Irmscher’s offering, while being a great introduction to non-historians or others who want a good biography all in one place, also brings to the table interesting aspects of Agassiz’s life. He discusses gender and science issues, regarding the role of Agassiz’s wife Elizabeth in Agassiz’s publications. There are priority disputes and distinctions to be made between professional and amateur, for while Agassiz pursued collaborative science, he was greedy with having only his name attached to publications and research, while students of his would simply do the work. (Irmscher devotes considerable pages to the lives of several of Agassiz’s students/assistants; perhaps to some readers these sections will seem tangential and long-winded, but they allow a window into Agassiz’s thoughts and motivations from those who worked closely with him, as Agassiz himself did not record much in diaries or letters about his own feelings.) We go along with Agassiz on a trip to the Galapagos to examine God’s creation, a final attempt to counter Darwin. We get a fresh perspective on the “racist” Agassiz’s views on race and slavery. And, (my favorite chapter), we are treated to a wonderful examination of science and art through the illustrations made for Agassiz’s publications. Irmscher is not a historian, but a an English professor, and his detailed descriptions and analysis of Agassiz’s doings are a pleasure to read. Toward the beginning of the book I got the impression that Irmscher intended to remove Agassiz from the world of Darwin, but he fails to keep Darwin out of every turn, at many points comparing some aspect of Agassiz’s life or work to that of Darwin’s.
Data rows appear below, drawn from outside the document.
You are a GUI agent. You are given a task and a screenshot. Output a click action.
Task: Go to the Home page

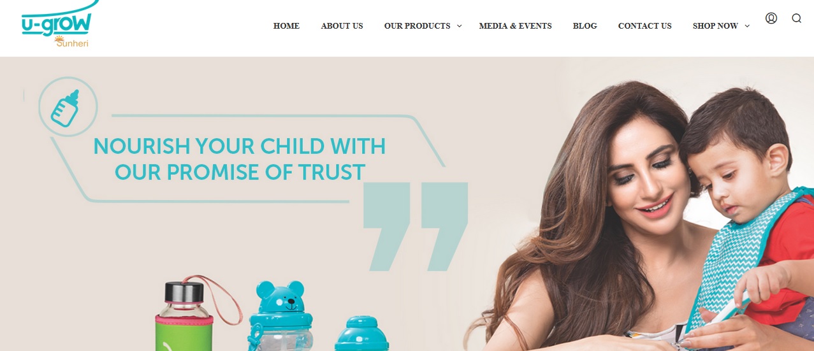(x=286, y=26)
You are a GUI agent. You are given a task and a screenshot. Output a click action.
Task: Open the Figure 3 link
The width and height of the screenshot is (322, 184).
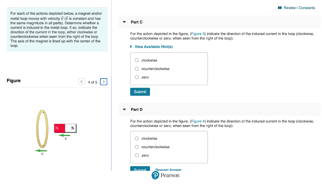click(x=198, y=34)
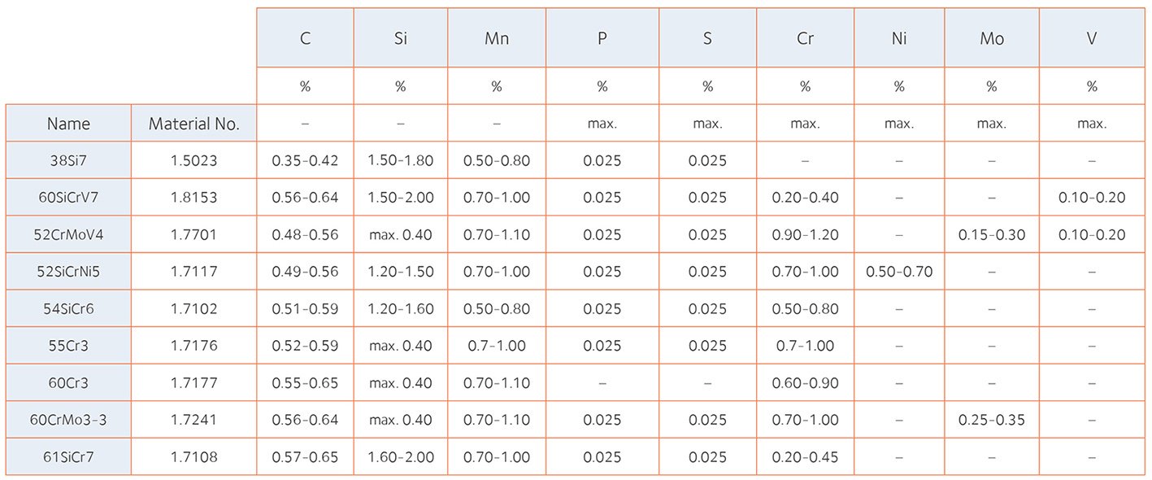This screenshot has width=1152, height=480.
Task: Click the V column header
Action: tap(1091, 38)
That Agassiz lost the battle (and Darwin won) and had unsettling views on race seems reason enough for Padian that Agassiz as a historical character is not much of interest. But to who? Why should any historical figure be of interest? Padian is presentist in his notions, and we must consider Agassiz in his time. We may consider him racist today, but he fell in line with a lot of Americans at the time, but was perhaps just more publicly vocal about his views. There is no doubt that he had the attention of many, in his personal life, his research, the museum, the scientific community, social circles. Padian writes in his review, “The biologist today who doesn’t read Agassiz misses some great treatments of glaciology, invertebrates and fishes. The biologist who doesn’t read On the Origin of Species knows nothing about how evolution works.”* Should the story of Agassiz be relegated to whether or not it is useful to only biologists? Surely not. But I think biologists, historians, and others with interest in science, nature, or history will find interest in Irmscher’s Louis Agassiz: Creator of American Science.
* It is interesting that Padian lacks a sensitivity toward historical interest when reviewing a book about the lesser known creationist Agassiz, but wrote an essay for a facsimile edition of the also lesser known and creation-minded anatomist Richard Owen’s On the Nature of Limbs.